I've seen people use a jumper from one leg to the other, and Ive seen a double pole breaker used.

Is one better than the other?  Are both/neither safe?  Other ideas?

Comments

  • BB.BB. Super Moderators, Administrators Posts: 31,629 admin
    If your AC inverter's output is less than the load center's rating (i.e., a 200 amp load center and an XX Amp inverter output), then an extra breaker from bus bar A to bus bar B is not needed... (two pole breaker might nicer "wiring" and simple On/Off switch for service).

    The only issue with using both bus bars in parallel for a 120 VAC system... In a 120/240 VAC split phase system... The neutral current is the difference between the L1 and L2 current (20 amps on L1 - 10 amps on L2 = 10 Amps in neutral).

    With a single 120 VAC phase system--The typical dual pole breakers (120/240 VAC) split phase connection--L1 and L2 current adds up for neutral current (20 Amps L1 + 10 Amps L2 = 30 Amps Neutral current)...

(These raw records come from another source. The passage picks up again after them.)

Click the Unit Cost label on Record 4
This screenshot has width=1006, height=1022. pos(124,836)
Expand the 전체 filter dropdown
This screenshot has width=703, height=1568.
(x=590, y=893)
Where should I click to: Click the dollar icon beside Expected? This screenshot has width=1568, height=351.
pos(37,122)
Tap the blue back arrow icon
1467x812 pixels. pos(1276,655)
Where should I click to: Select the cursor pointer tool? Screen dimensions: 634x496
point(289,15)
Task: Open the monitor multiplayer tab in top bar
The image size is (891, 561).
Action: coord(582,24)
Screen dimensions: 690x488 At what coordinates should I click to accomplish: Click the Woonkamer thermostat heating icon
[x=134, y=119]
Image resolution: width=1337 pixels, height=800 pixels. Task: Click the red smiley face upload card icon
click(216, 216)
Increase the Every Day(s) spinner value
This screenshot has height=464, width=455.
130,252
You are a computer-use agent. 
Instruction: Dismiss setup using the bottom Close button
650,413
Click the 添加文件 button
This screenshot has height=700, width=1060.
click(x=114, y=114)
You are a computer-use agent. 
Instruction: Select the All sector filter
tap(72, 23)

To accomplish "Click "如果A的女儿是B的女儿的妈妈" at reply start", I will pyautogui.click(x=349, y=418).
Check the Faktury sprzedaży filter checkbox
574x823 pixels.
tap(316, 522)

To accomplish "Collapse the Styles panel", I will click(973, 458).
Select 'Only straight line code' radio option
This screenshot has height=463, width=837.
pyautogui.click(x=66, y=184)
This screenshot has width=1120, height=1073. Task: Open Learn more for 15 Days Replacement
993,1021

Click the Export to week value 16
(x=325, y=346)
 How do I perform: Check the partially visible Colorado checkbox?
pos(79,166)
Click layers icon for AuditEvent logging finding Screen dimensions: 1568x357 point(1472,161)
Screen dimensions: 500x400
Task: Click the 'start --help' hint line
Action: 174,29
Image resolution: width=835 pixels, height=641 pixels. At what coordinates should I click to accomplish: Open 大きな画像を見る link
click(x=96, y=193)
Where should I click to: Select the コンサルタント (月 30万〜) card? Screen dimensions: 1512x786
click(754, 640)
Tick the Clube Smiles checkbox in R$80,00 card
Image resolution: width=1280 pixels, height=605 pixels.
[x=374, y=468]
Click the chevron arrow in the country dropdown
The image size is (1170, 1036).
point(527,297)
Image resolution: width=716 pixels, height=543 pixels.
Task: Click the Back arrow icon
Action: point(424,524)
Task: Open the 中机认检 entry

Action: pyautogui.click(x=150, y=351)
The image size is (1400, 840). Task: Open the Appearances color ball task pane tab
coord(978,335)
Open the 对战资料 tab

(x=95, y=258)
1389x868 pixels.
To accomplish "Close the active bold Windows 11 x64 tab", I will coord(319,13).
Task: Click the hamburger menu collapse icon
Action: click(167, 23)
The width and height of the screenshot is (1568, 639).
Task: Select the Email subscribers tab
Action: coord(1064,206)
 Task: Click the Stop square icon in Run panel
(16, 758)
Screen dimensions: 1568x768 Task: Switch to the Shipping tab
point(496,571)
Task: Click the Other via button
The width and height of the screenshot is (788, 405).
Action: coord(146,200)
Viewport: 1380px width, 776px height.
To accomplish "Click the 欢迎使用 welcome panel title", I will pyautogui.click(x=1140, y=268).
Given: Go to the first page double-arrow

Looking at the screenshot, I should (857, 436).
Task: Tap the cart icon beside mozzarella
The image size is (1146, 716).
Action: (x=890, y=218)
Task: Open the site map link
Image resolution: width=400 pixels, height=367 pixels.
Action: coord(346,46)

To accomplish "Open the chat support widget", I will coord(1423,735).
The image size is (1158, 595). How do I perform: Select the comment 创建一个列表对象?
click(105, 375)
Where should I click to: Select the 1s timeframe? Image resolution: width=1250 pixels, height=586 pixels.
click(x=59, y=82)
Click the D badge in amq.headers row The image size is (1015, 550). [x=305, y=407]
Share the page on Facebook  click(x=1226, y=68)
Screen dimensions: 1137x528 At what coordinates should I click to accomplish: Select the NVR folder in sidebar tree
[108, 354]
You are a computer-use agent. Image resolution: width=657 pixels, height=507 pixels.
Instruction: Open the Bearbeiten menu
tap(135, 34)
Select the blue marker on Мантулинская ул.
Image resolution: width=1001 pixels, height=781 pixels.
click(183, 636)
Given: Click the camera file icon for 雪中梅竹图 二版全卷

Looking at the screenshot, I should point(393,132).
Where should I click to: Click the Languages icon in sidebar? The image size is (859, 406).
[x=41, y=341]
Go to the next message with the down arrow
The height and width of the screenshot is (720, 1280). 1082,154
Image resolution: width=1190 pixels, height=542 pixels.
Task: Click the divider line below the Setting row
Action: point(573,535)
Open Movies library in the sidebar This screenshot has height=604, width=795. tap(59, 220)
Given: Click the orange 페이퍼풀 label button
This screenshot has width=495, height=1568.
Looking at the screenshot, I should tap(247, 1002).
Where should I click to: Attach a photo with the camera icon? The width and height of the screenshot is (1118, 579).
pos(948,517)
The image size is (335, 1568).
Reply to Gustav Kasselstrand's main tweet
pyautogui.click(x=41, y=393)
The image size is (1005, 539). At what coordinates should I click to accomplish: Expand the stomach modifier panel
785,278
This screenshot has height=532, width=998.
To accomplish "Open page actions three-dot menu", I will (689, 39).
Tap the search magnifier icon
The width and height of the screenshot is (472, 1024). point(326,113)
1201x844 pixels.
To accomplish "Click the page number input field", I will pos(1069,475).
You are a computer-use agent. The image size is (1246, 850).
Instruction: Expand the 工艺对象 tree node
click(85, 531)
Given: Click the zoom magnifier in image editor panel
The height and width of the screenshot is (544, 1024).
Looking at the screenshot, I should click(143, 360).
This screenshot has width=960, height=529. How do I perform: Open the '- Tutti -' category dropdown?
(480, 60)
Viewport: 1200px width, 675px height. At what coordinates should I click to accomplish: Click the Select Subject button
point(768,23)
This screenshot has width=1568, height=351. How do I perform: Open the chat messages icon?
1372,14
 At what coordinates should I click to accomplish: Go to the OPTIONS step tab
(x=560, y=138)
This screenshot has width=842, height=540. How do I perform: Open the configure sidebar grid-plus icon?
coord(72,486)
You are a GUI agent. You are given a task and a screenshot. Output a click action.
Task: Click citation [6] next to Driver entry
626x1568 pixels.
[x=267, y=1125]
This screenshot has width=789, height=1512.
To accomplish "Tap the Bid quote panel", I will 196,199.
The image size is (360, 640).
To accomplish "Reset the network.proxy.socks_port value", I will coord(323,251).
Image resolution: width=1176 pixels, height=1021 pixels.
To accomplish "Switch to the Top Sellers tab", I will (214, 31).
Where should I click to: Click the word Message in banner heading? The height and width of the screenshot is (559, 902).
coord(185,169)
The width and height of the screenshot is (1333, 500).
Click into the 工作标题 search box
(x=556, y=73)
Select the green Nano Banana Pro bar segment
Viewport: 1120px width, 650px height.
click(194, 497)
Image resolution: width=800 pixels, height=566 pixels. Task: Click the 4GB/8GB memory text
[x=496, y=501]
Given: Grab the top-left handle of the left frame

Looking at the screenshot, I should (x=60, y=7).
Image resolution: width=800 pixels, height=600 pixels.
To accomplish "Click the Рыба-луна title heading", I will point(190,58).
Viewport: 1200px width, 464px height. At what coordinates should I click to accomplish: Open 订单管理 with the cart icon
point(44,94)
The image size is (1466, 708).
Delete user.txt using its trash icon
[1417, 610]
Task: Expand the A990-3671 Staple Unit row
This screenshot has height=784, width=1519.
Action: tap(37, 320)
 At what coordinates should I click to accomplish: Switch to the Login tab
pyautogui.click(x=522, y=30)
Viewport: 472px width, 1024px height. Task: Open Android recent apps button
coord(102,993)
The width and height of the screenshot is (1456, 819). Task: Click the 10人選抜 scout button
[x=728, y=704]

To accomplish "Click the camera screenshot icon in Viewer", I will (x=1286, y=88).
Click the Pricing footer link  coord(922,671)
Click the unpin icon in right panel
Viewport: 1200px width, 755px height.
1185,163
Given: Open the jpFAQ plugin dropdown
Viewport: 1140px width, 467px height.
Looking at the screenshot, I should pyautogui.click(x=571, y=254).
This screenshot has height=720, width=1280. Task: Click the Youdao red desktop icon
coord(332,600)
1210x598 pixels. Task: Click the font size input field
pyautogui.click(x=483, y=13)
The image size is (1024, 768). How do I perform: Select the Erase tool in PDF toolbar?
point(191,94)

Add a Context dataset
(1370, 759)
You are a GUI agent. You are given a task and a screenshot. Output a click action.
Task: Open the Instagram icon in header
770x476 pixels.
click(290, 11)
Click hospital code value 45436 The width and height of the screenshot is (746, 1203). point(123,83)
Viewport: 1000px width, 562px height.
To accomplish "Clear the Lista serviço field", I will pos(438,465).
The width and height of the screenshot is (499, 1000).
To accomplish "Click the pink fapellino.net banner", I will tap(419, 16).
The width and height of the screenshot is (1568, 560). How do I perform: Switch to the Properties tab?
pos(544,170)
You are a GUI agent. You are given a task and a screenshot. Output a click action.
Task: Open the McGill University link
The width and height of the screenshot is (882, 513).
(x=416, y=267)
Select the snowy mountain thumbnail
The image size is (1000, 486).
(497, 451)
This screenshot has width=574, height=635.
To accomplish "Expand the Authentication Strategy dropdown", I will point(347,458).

    So the use of (for example) 3 Wire + Ground ROMEX cable (Black + Red + Neutral + Ground) used for 120/240 VAC circuits that share a single 3 wire ROMEX cable cannot be "safely used" to carry power from the L1+L2 breakers with the single neutral. All wiring (L1+Neutral, L2+Neutral) need their own Return (Neutral) so you don't over current the Neutral (for larger AC inverters---Typically over 15 Amp output for 14 AWG ROMEX.

    That is the only "big gotcha" that you need to be careful of when wiring an existing home or new circuits with using both L1+L2 bus bars on a single phase 120 VAC distribution system (wiring a separate Neutral for each 120 VAC circuit).

    -Bill
    Near San Francisco California: 3.5kWatt Grid Tied Solar power system+small backup genset
  • mcgivormcgivor Solar Expert Posts: 3,794 ✭✭✭✭✭✭
    edited November 2020 #3
    Wether using a jumper or a double pole breaker the net result would be the same, it's the placement of the jumper itself, either before the breaker, or in its absence across the live terminals. Good practice in any electrical installation is to not supprise the next person who may work on a system in the future  by using unorthodox methods. The question is can it be done? The answer is yes. Should it be done?  The answer is no.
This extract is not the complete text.